17 of 17 people found the following review helpful
This review is from: Osee Yee (Audio CD)
Wow! Do you want to feel good? Listen to this album! I've been listening to Osibisa since their first album in the early 1970s, and am a big fan of their classic sound. But my interest diminished after the fourth album in 1973, Happy Children. It seemed like the magic and inspiration had gone. There were some good songs, but none of the albums after 1973 excited me too much. I've been listening to this new album, Osee Yee, a lot since I got it; it gets my foot tapping and puts a big smile on my face. Without a doubt, this is the best album the band has done since Happy Children. It recaptures some of the early magic, but also shows the accumulation of experience. There's also more prog element than a lot of Osibisa material since the classic early years.
Osibisa's music is hard to classify. The original group of African and Caribbean players, living in London at the time, mixed rock with African folk and highlife music, Caribbean, jazz and a smattering of other sounds. The band is nowadays usually labelled a world music group. For those not familiar with Osibisa's music, it's very much rhythm based, with flute, sax, brass, guitar and keyboards providing the melody and harmony. (As a bass player, I have to comment on the excellent bass playing on this particular album.) The lyrics are in African and English languages, with the vocal harmonies being as complex and delightful as the drum and percussion parts. Osee Yee brings these elements together at a higher level than we've heard in years. This is partly due to the musician's abilities, but perhaps the music on this album is more inspired because this is Osibisa's 40th anniversary; some of the songs even quote musical lines from songs on the first few Osibisa albums.

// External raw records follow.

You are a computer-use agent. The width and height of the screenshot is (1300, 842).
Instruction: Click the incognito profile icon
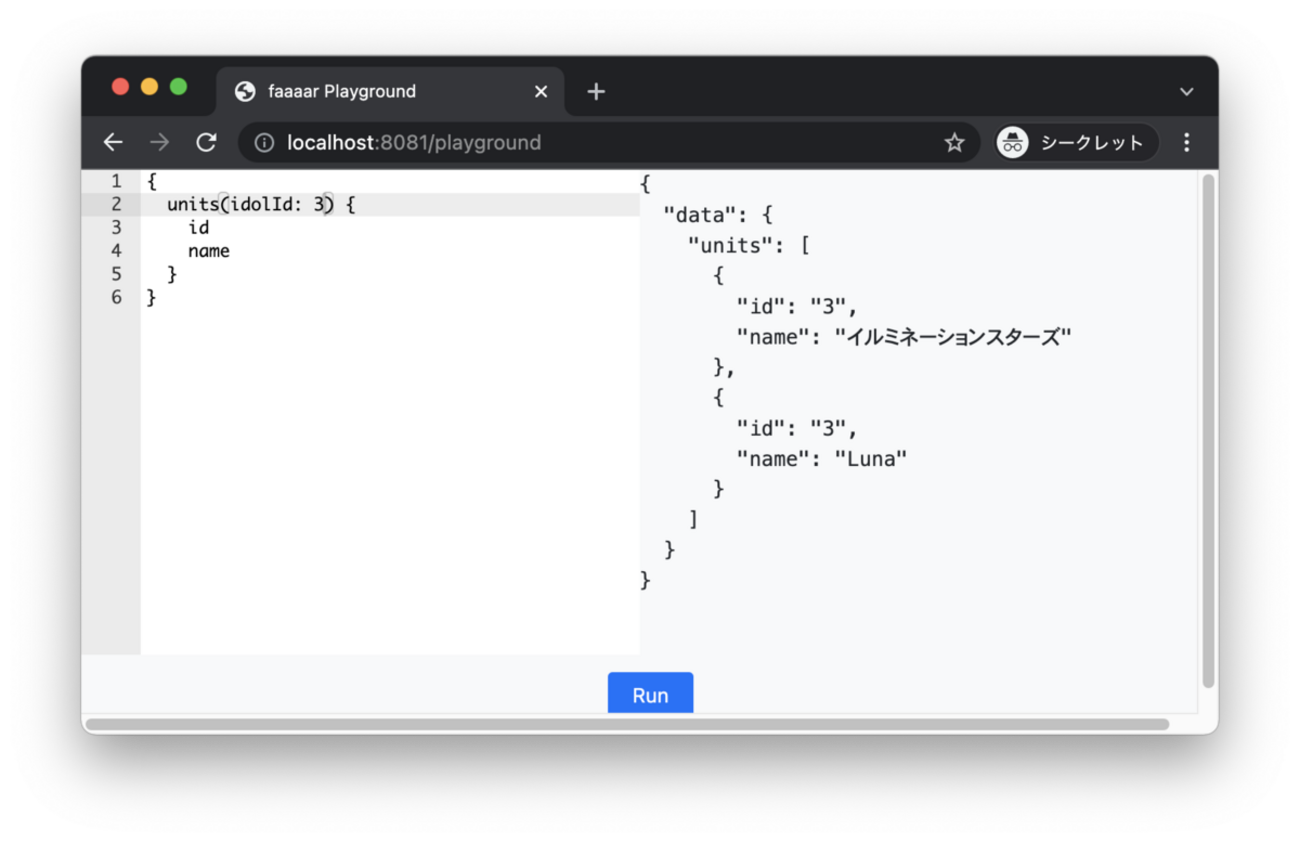(1013, 143)
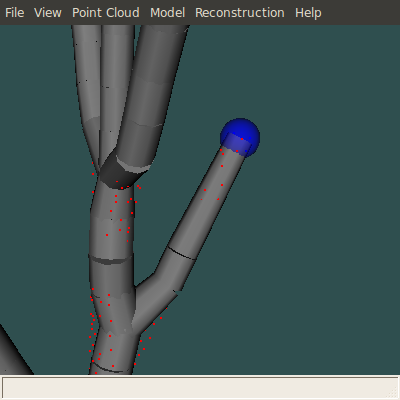The image size is (400, 400).
Task: Select the blue sphere at the branch tip
Action: (240, 137)
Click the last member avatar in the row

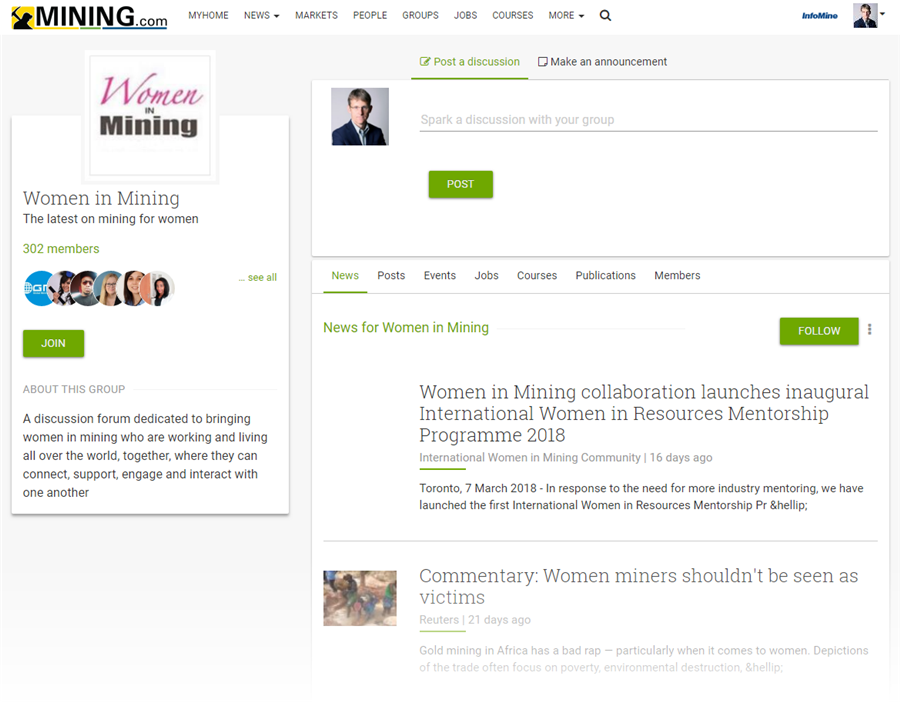click(x=160, y=288)
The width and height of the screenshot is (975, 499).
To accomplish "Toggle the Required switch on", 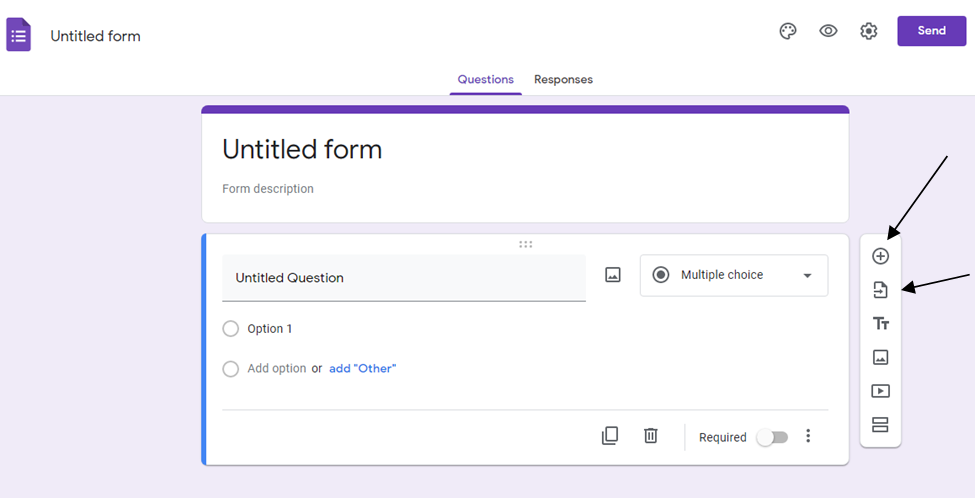I will pyautogui.click(x=772, y=437).
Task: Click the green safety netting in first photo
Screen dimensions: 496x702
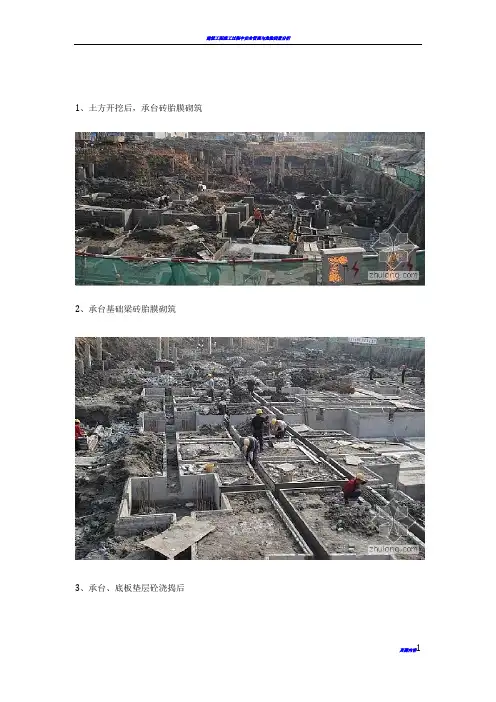Action: click(197, 272)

Osee Yee opens with short rock-oriented instrumental, Osuno, then launches into another charging upbeat number, Watusi, that starts to bring in more of the African elements. The album proceeds through a variety of styles, some of them classic Osibisa hybrids, some African folk tunes, some funk-based R&B tunes, including a really nice rendition of George Harrison's My Sweet Lord that's given an Osibisa funk spin. A couple of numbers don't interest me as much as the others. Higher and Higher and It's Okay are more straightforward funk-based love songs. But they are so well played, and include enough classic Osibisa-style rhythm and horn parts to keep them from being pedestrian, so they only seem inferior in relation to the higher quality of the other songs.
The back cover calls this an Osibisa Generation Four album. Players have come and gone over the years, with leader Teddy Osei and his brother Mac Tontoh still in the group. (The Osibisa webpage mentions plans for a reunion tour and album by the original band members.) Overall, the playing is excellent, as is the production and sound. The best way to listen to Osee Yee is with headphones, to pick up all the little musical nuances and flourishes that have been added to the songs.
Osee Yee is interesting well-played music with great spirit; it's well worth anyone's listen. There's enough of the original Osibisa sound and feel that I'd have to rank Osee Yee up there with Osibisa's first albums. (Perhaps I'm enthused by Osee Yee because I'd given up on ever hearing another Osibisa album to rank with the first four.) It's not quite Woyaya, but the quality of the music, playing and production makes me say 4.25 stars. And the music makes me feel so good I'll round it up to 5.